> **Como fazer**:
Redigite sem nenhuma alteração o trecho do texto para análise que vai de "CGU analisa denúncias" até "especial, de municípios.".

> **Texto para análise**:
-------

Peternelli diz que amanhã será um dia de escolhas difíceis para os generais em Brasília. Eles não têm nada contra a intimação – diz –, mas têm a honra a preservar. Há três semanas, foi a vez de Moro. Em 2002, fora a vez de Azevedo Marques, que se demitira da Secretaria Nacional de Justiça, porque o governo não quis intervir no Espírito Santo para combater o crime organizado. Cumprir a ordem do Supremo será mais um lance no xadrez dessa crise. E ele será dado por um governo que não conta mais com o consenso que manteve na caserna, desde seu primeiro dia. Os últimos acontecimentos, da queda de Moro à entrega de cargos e verbas ao Centrão, romperam sua imagem de moralidade aos olhos verde-oliva. Mas não só. As críticas se multiplicaram.
Uns se ofenderam com as insinuações golpistas do presidente. Duas dezenas de oficiais da ativa compartilharam em suas redes sociais a nota do Ministério da Defesa desmentindo que as Forças Armadas fossem um instrumento de governo. Um general mudou o nome de seu perfil e o protegeu antes de compartilhar crítica ao comportamento do presidente na pandemia. Outro oficial, um tenente-coronel de Cavalaria, escreveu ao lado da foto de Moro: "A minha melhor continência a esse Patriota!" E repetiu sua frase: "Faça a coisa certa, sempre". Um slogan que, em 2022, pode dizimar Bolsonaro e seu governo, cada vez mais entregue ao deboche de ministros, como o dançarino Weintraub. Os militares voltaram à política. E não parecem dispostos a deixá-la.
CGU analisa denúncias de desvios na pandemia
A Controladoria-Geral da União analisa 400 denúncias de supostos desvios de verba pública no combate ao coronavírus. Os casos foram apresentados por cidadãos a uma plataforma digital criada pela CGU específica para essas manifestações, a Fala.BR. Algumas denúncias já estão em fase de apuração, outras, em “coleta de materialidade”. Segundo o mais recente relatório, o órgão contabilizou um total de 3,7 mil comunicações de irregularidades e 855 denúncias, em um mês e meio de operação da plataforma. Todos os casos serão analisados.
Por todos… Segundo Gil Castello Branco, da ONG Contas Abertas, a maior preocupação é com a transparência nos gastos públicos, em especial, de municípios.
…os lados. Numa comparação com a Copa de 2014, a diferença hoje é que o volume de recursos é dez vezes maior e sua distribuição está mais pulverizada.

-------

> **Material fornecido**:
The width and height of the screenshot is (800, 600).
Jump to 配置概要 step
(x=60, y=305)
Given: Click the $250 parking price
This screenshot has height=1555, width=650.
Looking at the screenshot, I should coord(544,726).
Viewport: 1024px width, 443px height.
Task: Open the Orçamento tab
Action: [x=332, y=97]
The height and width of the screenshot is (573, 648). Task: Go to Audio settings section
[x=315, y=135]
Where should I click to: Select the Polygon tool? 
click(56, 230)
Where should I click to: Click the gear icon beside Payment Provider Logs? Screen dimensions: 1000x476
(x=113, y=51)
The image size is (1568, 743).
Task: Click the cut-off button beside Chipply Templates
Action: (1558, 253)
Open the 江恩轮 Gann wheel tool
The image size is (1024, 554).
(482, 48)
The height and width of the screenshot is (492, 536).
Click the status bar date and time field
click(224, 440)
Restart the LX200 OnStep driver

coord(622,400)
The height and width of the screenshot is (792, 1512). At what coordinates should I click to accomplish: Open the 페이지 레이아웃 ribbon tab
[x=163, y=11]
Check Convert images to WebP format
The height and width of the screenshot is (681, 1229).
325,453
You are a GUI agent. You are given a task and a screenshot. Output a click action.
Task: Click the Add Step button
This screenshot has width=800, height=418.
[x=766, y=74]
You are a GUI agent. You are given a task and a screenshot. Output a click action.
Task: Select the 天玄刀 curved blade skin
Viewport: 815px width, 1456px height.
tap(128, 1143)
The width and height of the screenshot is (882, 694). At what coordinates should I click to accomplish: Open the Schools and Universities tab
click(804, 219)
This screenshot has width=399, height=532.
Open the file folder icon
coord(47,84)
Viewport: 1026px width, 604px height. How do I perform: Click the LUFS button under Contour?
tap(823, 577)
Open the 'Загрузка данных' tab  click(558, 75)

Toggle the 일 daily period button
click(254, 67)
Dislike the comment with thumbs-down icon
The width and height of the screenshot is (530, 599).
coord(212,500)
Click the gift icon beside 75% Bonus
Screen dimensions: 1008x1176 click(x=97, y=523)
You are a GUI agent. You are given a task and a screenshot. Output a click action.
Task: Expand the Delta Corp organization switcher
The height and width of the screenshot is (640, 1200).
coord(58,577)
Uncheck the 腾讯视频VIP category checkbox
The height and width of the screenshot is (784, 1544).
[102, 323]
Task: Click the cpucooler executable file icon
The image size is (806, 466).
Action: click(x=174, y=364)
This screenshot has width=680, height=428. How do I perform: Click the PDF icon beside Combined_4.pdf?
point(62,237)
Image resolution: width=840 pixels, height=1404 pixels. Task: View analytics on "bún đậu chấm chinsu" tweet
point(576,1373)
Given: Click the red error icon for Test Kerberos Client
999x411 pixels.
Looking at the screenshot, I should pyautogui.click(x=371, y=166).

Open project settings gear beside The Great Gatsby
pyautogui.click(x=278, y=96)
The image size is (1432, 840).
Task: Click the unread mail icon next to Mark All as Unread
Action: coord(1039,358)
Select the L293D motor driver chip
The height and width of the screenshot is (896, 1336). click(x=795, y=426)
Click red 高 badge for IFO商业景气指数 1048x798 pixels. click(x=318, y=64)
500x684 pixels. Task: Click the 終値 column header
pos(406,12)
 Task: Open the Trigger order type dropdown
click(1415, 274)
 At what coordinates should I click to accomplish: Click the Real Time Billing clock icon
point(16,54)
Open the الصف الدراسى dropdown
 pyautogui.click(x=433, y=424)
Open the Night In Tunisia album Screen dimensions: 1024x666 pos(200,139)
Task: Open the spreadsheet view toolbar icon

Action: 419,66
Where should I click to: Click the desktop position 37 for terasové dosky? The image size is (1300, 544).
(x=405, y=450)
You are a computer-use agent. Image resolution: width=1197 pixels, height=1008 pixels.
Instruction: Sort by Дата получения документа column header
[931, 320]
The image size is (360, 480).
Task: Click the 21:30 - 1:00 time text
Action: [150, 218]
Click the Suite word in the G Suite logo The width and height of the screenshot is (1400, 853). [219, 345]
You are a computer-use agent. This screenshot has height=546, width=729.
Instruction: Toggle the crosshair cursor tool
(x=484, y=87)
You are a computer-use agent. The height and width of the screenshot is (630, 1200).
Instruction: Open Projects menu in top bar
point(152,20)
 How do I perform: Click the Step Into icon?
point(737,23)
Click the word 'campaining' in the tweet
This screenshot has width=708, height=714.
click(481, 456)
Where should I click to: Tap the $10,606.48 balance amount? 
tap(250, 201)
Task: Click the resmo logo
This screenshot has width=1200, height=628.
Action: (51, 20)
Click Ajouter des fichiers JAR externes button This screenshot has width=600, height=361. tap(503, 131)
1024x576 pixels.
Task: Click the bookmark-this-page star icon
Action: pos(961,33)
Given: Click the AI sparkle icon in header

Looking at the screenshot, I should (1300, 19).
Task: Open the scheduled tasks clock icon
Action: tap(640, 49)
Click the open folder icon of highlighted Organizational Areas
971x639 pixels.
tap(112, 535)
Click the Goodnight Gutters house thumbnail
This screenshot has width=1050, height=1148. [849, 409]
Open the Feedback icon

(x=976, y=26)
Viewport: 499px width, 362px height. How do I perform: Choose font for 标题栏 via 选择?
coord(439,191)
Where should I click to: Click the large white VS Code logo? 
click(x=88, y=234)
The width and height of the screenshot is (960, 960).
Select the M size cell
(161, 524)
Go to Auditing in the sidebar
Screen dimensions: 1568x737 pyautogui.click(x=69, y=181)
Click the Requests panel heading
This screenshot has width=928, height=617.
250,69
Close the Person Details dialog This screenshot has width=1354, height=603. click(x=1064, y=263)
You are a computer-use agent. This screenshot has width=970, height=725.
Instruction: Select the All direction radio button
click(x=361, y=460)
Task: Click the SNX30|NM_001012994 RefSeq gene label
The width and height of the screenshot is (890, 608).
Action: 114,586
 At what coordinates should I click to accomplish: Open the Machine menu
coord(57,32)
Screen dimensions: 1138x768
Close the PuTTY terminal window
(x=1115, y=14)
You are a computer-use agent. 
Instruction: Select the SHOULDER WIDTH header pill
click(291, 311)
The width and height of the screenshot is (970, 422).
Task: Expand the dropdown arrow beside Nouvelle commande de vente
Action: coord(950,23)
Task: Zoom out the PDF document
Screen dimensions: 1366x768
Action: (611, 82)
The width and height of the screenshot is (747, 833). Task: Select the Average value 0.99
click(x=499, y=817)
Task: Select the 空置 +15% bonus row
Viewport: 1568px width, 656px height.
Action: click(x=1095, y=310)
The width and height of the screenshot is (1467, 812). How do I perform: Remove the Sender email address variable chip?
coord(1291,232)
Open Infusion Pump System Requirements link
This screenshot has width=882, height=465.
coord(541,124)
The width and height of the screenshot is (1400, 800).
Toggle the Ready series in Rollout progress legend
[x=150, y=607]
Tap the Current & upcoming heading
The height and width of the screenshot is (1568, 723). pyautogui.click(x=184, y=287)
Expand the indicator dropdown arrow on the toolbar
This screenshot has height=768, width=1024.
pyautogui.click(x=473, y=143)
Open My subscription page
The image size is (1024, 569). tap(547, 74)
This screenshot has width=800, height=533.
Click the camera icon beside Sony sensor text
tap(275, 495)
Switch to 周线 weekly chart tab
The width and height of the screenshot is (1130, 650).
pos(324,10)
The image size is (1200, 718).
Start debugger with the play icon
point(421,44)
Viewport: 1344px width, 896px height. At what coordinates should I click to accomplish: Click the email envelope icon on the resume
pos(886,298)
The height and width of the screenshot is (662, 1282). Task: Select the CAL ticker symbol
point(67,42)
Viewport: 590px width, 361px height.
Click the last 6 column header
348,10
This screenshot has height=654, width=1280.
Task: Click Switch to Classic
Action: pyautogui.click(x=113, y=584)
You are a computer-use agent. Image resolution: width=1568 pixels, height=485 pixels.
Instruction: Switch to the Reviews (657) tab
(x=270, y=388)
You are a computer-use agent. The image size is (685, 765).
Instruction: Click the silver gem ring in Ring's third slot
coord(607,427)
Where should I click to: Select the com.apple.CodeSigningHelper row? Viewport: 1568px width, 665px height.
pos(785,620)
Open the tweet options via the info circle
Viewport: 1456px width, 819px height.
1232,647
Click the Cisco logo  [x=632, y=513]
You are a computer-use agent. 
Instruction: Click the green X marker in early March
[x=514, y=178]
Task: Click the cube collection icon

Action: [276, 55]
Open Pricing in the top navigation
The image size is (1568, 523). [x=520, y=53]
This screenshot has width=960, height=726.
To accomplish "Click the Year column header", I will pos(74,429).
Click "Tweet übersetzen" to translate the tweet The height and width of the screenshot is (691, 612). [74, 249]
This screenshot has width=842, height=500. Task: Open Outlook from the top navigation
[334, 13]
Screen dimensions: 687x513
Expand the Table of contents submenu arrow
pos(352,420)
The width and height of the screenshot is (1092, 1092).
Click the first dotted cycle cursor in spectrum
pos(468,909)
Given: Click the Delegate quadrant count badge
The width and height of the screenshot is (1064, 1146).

-------

> **Resposta**:
CGU analisa denúncias de desvios na pandemia
A Controladoria-Geral da União analisa 400 denúncias de supostos desvios de verba pública no combate ao coronavírus. Os casos foram apresentados por cidadãos a uma plataforma digital criada pela CGU específica para essas manifestações, a Fala.BR. Algumas denúncias já estão em fase de apuração, outras, em “coleta de materialidade”. Segundo o mais recente relatório, o órgão contabilizou um total de 3,7 mil comunicações de irregularidades e 855 denúncias, em um mês e meio de operação da plataforma. Todos os casos serão analisados.
Por todos… Segundo Gil Castello Branco, da ONG Contas Abertas, a maior preocupação é com a transparência nos gastos públicos, em especial, de municípios.